In this post I am providing specific instructions for setting up a data science strategy for CPG and consumer product companies. It also includes the following tools:
- a downloadable template to use as a guide;
- a dataset of use cases for data in a CPG or consumer product company, to give you ideas for your own company.
What is data science in a CPG and consumer product company
When I say data, I define as follows:
- data: quantitative in nature…numbers
- information: qualitative in nature…documents, media like speech, video and images
So when I refer to data, it includes the above.
Then there is data about data.
- knowledge, which I define as synthesizing data to make it more useful (also called analysis)
- Wisdom, which I define the ultimate purpose of data, which is delivering insights from knowledge honed through experience of the practitioner.

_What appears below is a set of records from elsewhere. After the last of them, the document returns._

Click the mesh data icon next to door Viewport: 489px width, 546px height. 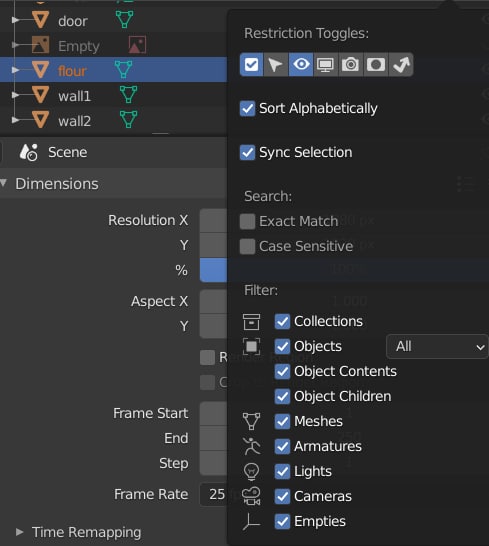tap(124, 20)
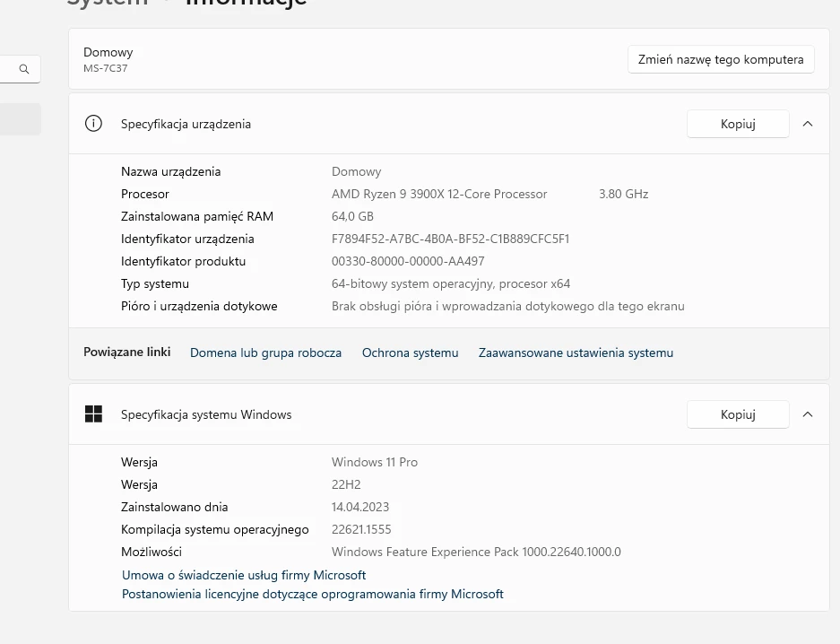Screen dimensions: 840x644
Task: Copy device specifications with Kopiuj button
Action: pyautogui.click(x=738, y=124)
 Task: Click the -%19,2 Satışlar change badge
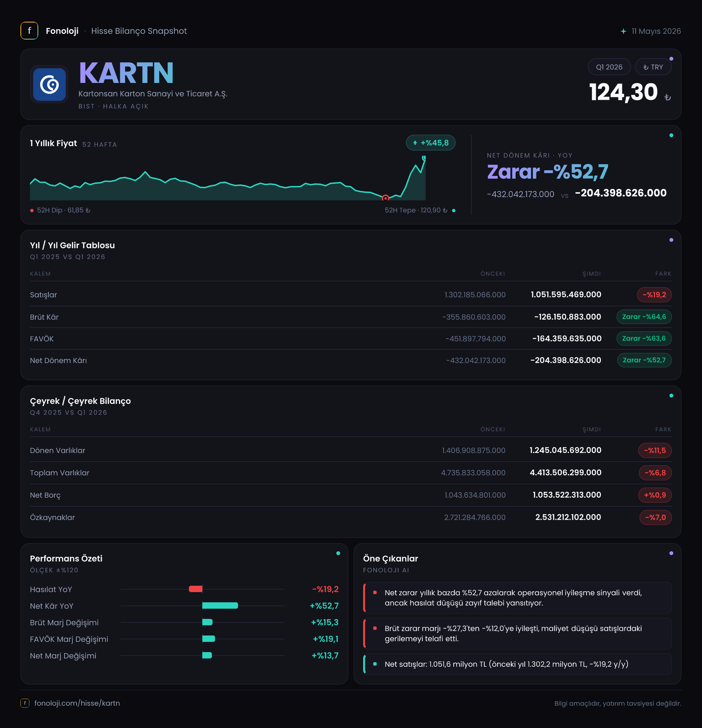tap(654, 295)
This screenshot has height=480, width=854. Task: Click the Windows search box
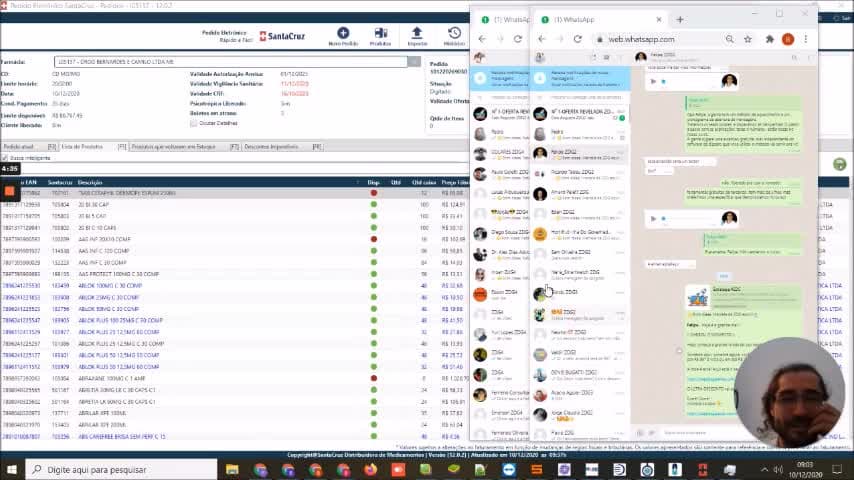(121, 470)
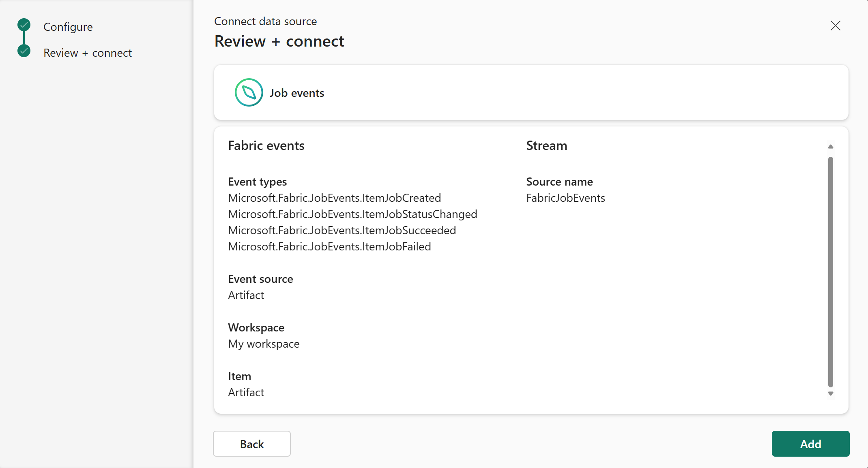Click the ItemJobCreated event type text
Screen dimensions: 868x468
[334, 198]
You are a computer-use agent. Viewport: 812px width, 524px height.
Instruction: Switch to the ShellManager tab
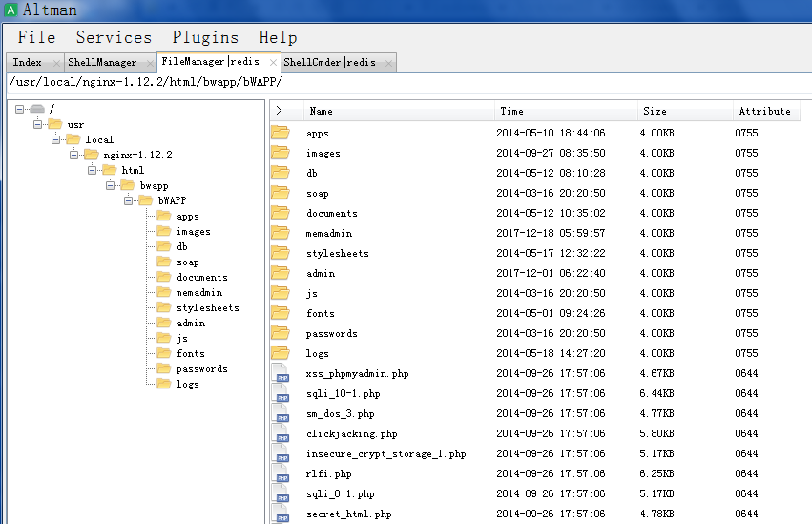(x=101, y=63)
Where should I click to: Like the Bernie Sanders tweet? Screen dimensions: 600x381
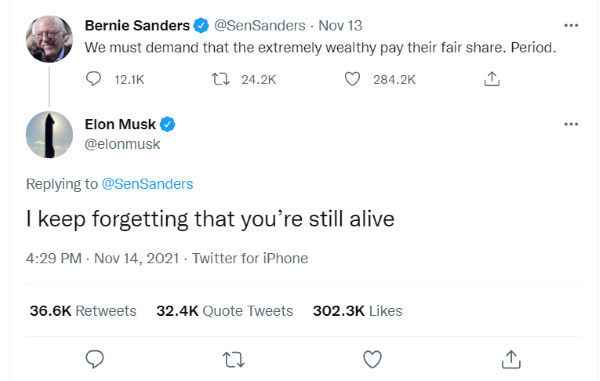(x=352, y=79)
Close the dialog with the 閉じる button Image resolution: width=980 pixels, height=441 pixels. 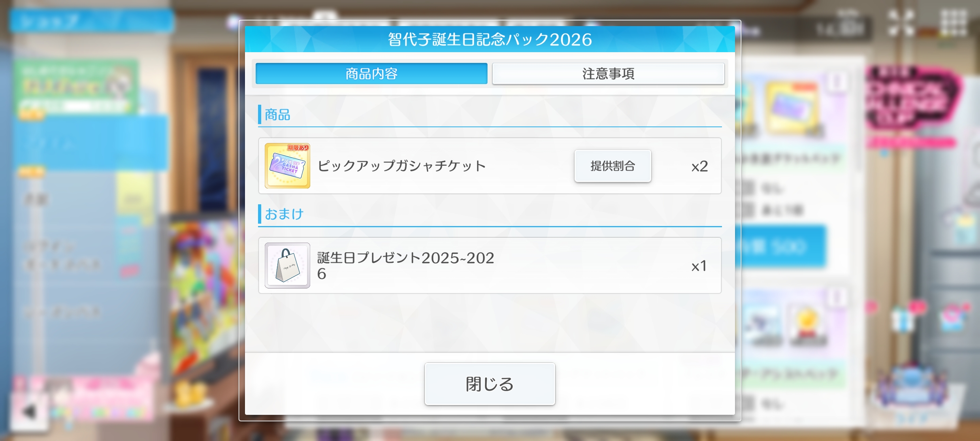coord(490,384)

So in its purest form, I define data science as obtaining wisdom (or insights) from data.
In the context of a CPG or consumer product company, insights from data ranges from easy to hard.
Analysis of the past, like top line revenue total from last month’s sales, is usually pretty easy. This tells us what happened. Easier analysis which I define to be general calculations like summing or averaging would be thrown into a category called “Standard Analysis” for data science workflows.
But analyzing data to discover patterns and correlations (also called relationships) is harder, while using past data to help us ask “what if” and to help us predict, can be a lot harder, especially if we want it in real-time based on incoming data. Analysis likes correlations, patterns and predictions I throw into a category called “Advanced Analysis” for data science workflows.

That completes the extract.